The last two steps are just to clean up. Step 6 is the one to watch. The expectation there is that the second group, being newly created at step 5, is empty. This expectation ordinarily is satisfied. However, if the EDITED_CACHE_ENTRY or SPARSE_CACHE_ENTRY type is specified when creating the URL entry at step 2, then the group deletion at step 4 does not even attempt to tidy the URL entry, which is left pointing to a freed GROUP_ENTRY which gets reused at step 5. When the new group is enumerated at step 6 (taking care to specify an interest in the EDITED_CACHE_ENTRY and SPARSE_CACHE_ENTRY types), the URL entry that was assigned to the since-deleted group magically appears to be assigned already to the newly created group.

Note that the behaviour is no different whether CACHEGROUP_FLAG_FLUSHURL_ONDELETE is specified or not at step 4. The same omission that allows the entry’s link to the deleted group to persist for reuse at step 5 also allows the entry itself to persist even when deleting the group is supposed to delete its entries.

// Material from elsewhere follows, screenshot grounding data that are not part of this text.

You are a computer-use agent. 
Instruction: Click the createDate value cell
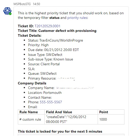pyautogui.click(x=71, y=119)
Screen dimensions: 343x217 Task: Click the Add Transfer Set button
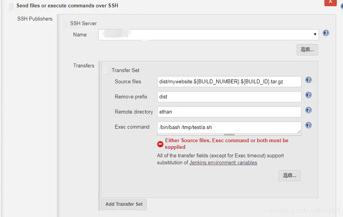tap(124, 204)
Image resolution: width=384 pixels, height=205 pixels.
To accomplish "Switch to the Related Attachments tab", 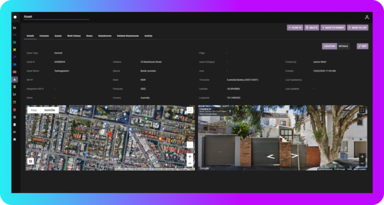I will coord(128,36).
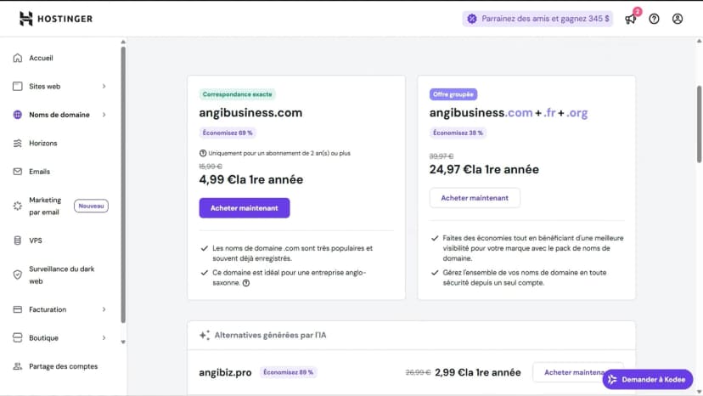Open the notifications megaphone icon
703x396 pixels.
(x=630, y=19)
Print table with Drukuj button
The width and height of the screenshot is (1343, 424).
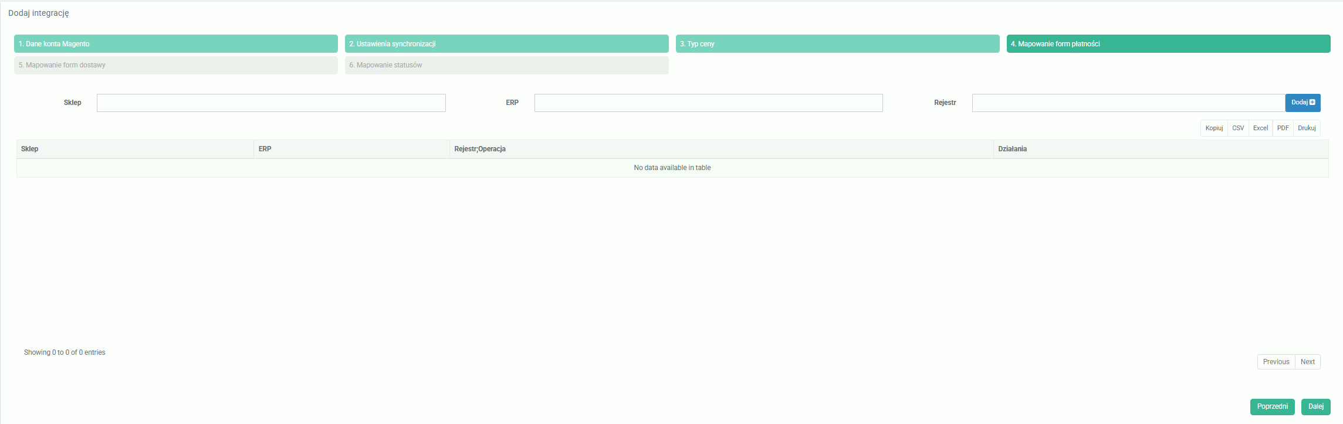click(1307, 128)
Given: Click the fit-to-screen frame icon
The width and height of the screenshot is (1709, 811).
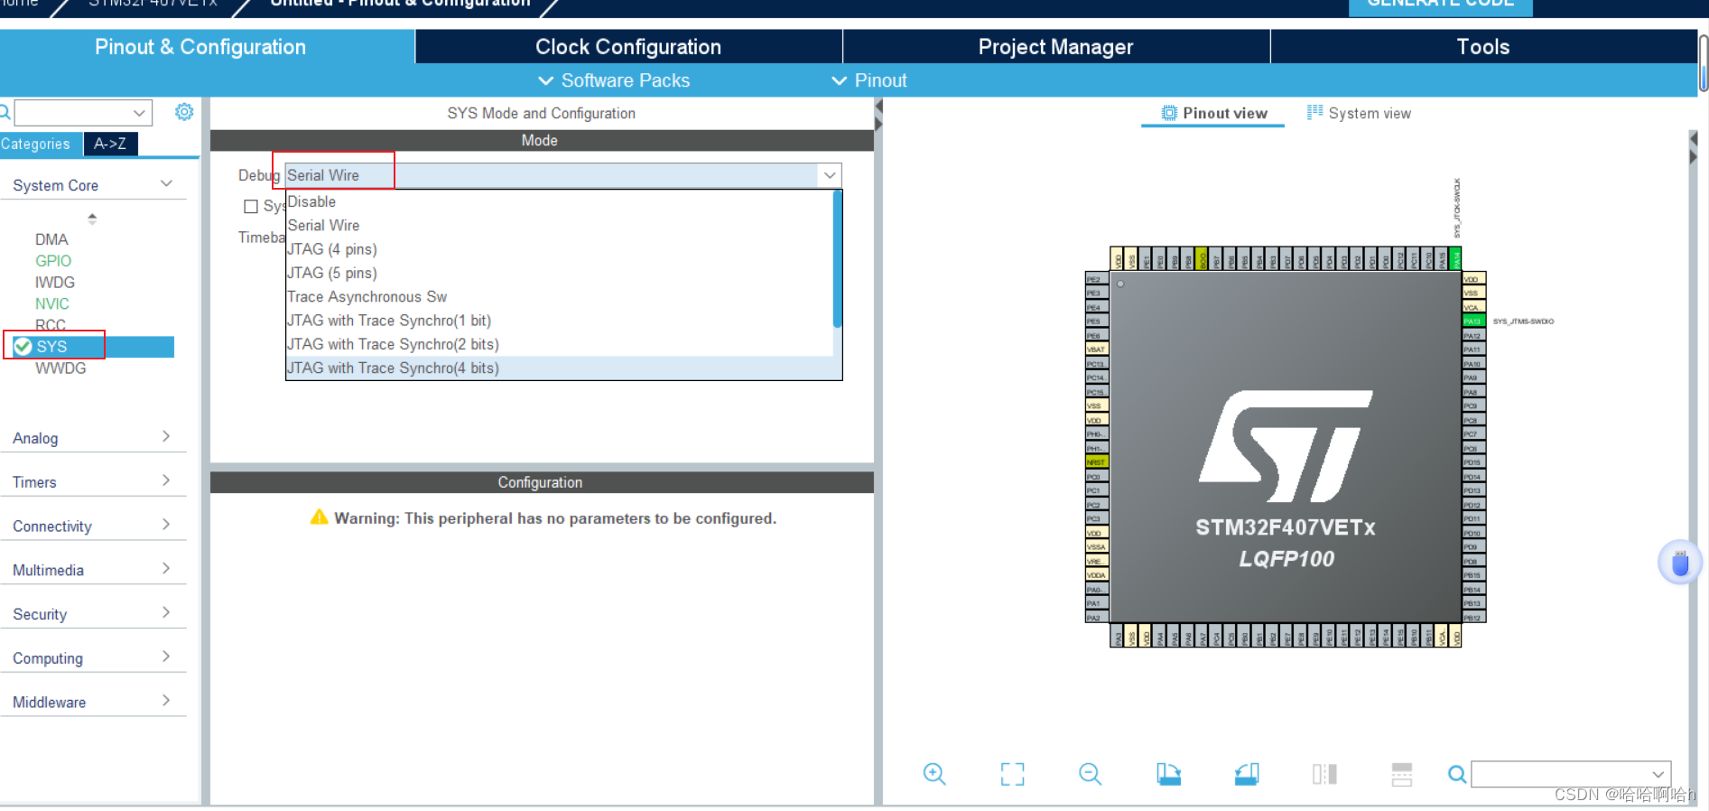Looking at the screenshot, I should pyautogui.click(x=1012, y=774).

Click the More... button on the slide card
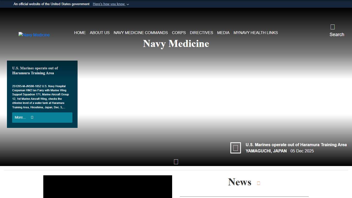(42, 117)
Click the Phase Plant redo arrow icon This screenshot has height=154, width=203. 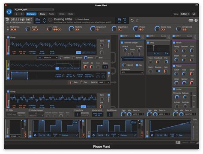click(137, 20)
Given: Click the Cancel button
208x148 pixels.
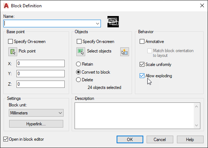Looking at the screenshot, I should tap(160, 139).
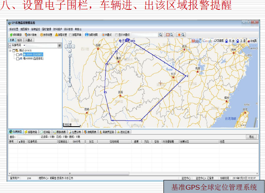
Task: Click the rectangle area search icon
Action: click(168, 35)
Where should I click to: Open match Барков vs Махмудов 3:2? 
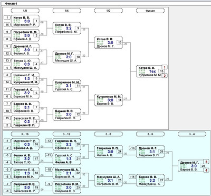click(x=150, y=180)
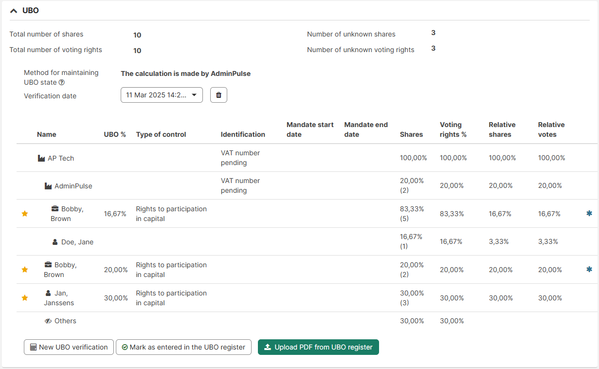599x369 pixels.
Task: Mark as entered in the UBO register
Action: point(183,347)
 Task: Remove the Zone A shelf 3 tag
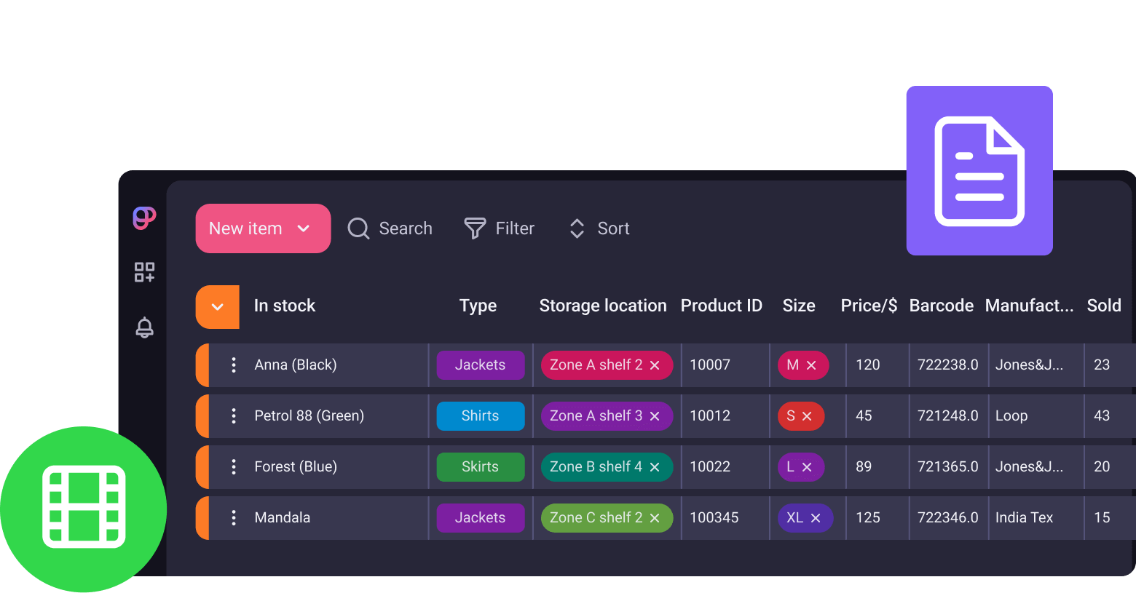(x=655, y=415)
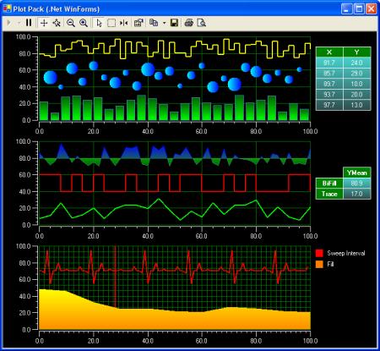
Task: Open print preview icon
Action: (x=202, y=23)
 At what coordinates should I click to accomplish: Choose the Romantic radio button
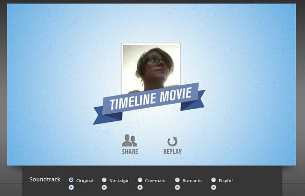pyautogui.click(x=177, y=180)
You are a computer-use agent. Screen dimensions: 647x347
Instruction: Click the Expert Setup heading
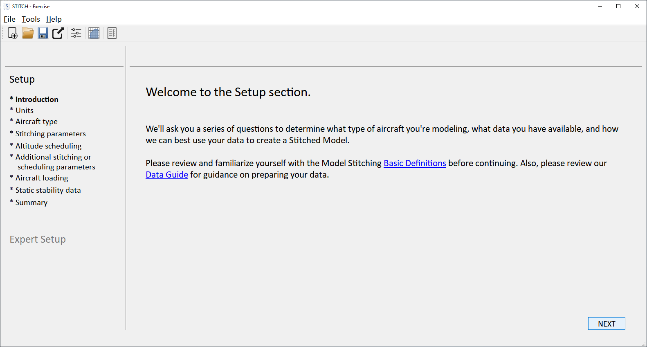coord(38,239)
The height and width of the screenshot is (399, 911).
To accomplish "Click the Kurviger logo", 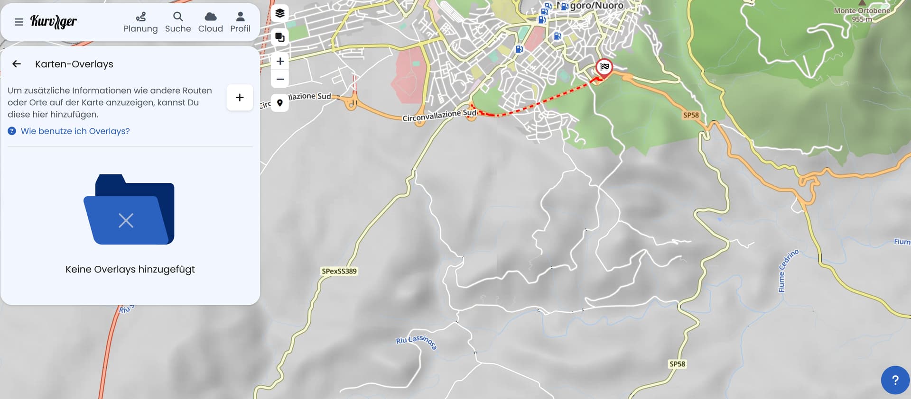I will point(53,22).
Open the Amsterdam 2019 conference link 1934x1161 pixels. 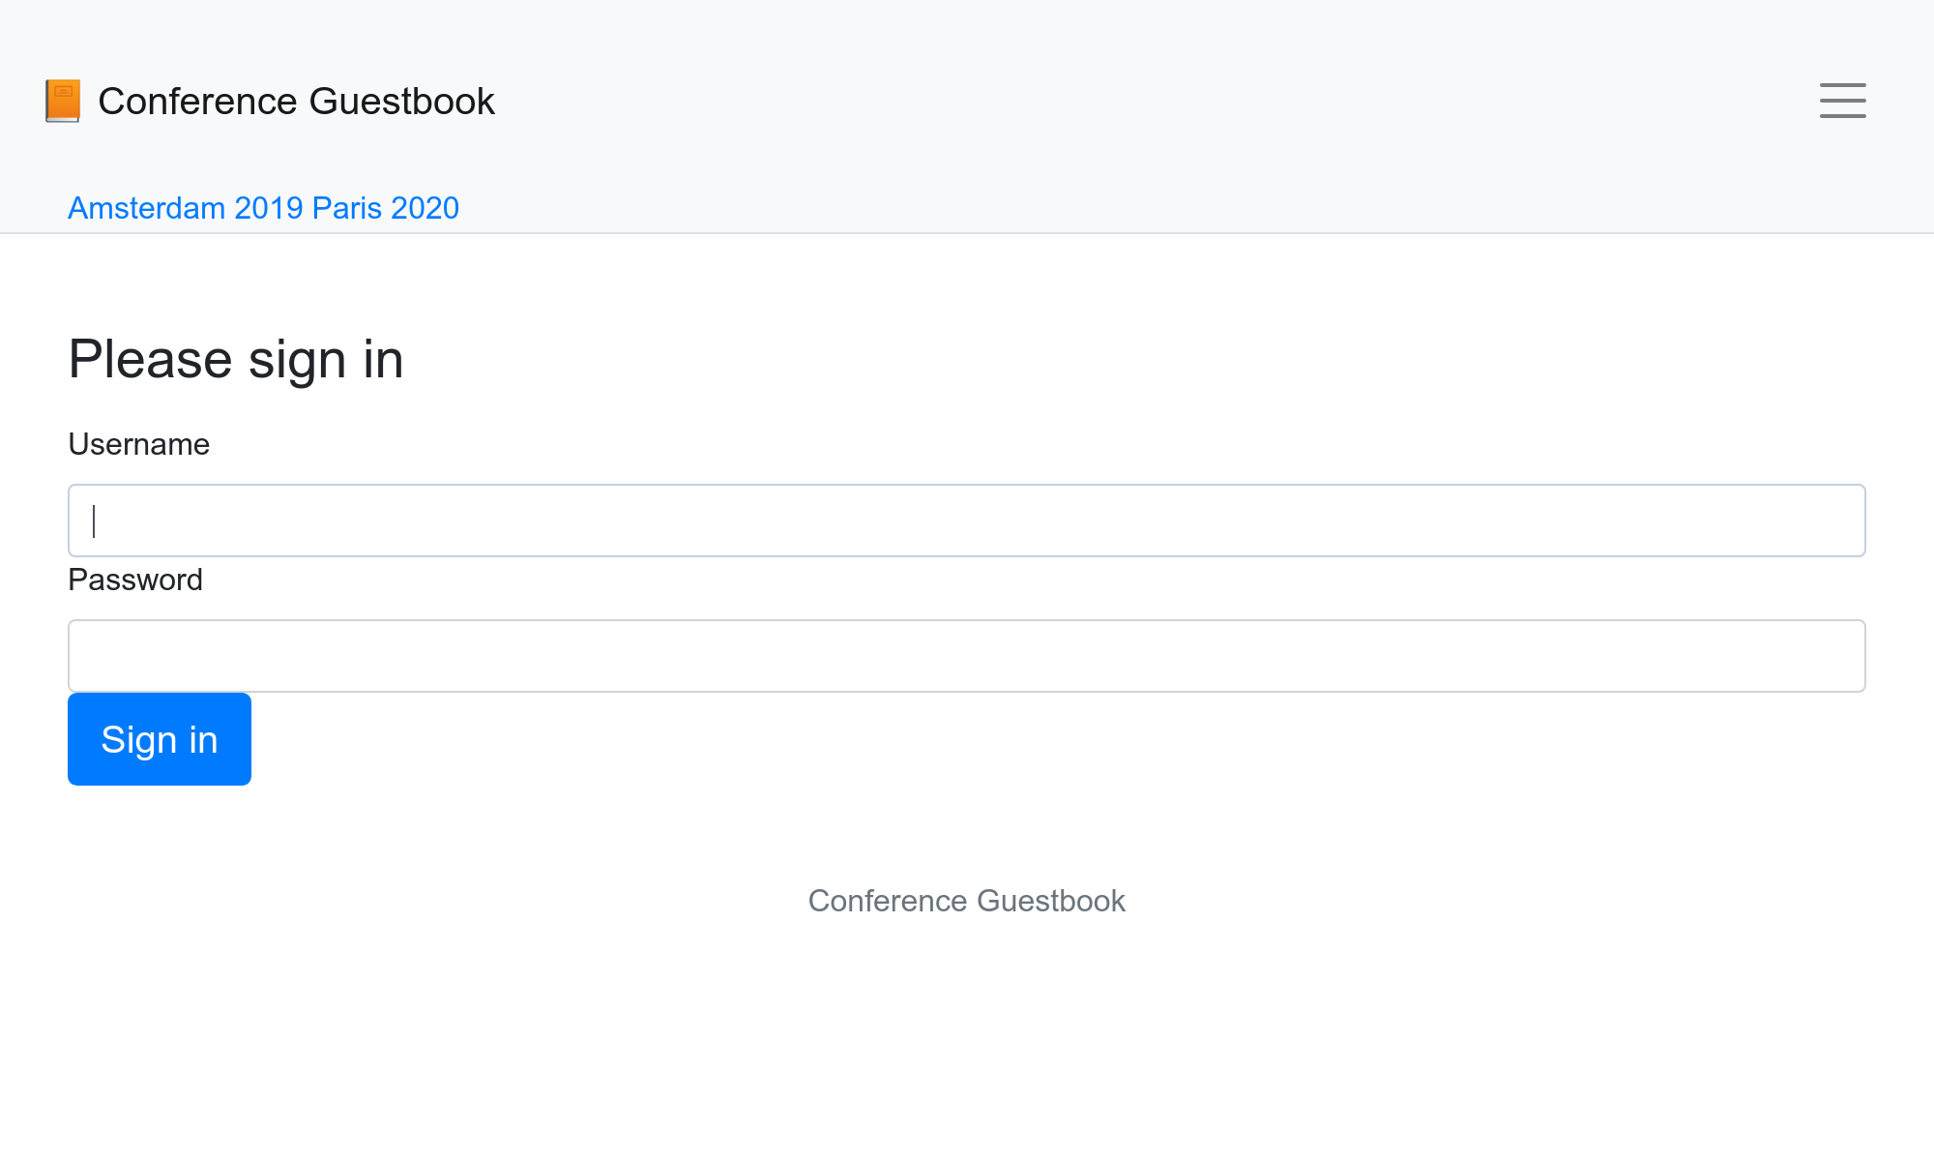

Incomplete Reference Removal

Even URL entries that are enumerated can run into another coding error. If the URL entry belongs to a single group (as opposed to a list of groups that happens to have only one member) before the group is deleted, then the function does not correctly update the flags in the hash item for the URL entry. Specifically, it omits to clear the flag that marks the entry as belonging to a group. Other code, for enumerating URL entries, assumes that if this flag is set, then the dword at offset 0x28 in the URL entry is the file offset of a GROUP_ENTRY. It will instead be zero. An effect is that the URL entry will seem to have the file header’s signature as its group entry:

  1. create a group;
  2. create a URL entry (of a type that is enumerated by default);
  3. assign the URL entry to the group;
  4. delete the group (without specifying CACHEGROUP_FLAG_FLUSHURL_ONDELETE);
  5. search for URL entries in a fake group whose group ID is 0x5520746E65696C43;
  6. delete the URL entry.

Again, the last step is just to clean up. The problem is at step 5, where the entry that was created at step 2 turns up in an enumeration with a silly group ID.

Usage Notes

It is not clear whether the following behaviour is by design or is permitted only by oversight: the function can delete built-in groups. Of course, a deleted built-in group will be re-created, albeit as an empty group, when URL caching is next initialised (for the same registry set, but by any process) and there is anyway only the one built-in group, specifically the one with group ID CACHEGROUP_ID_BUILTIN_STICKY.

Availability

The DeleteUrlCacheGroup function is exported by name from WININET.DLL version 4.71 and higher. It has long been documented.

The behaviour described in this note is of version 7.0 from the original Windows Vista.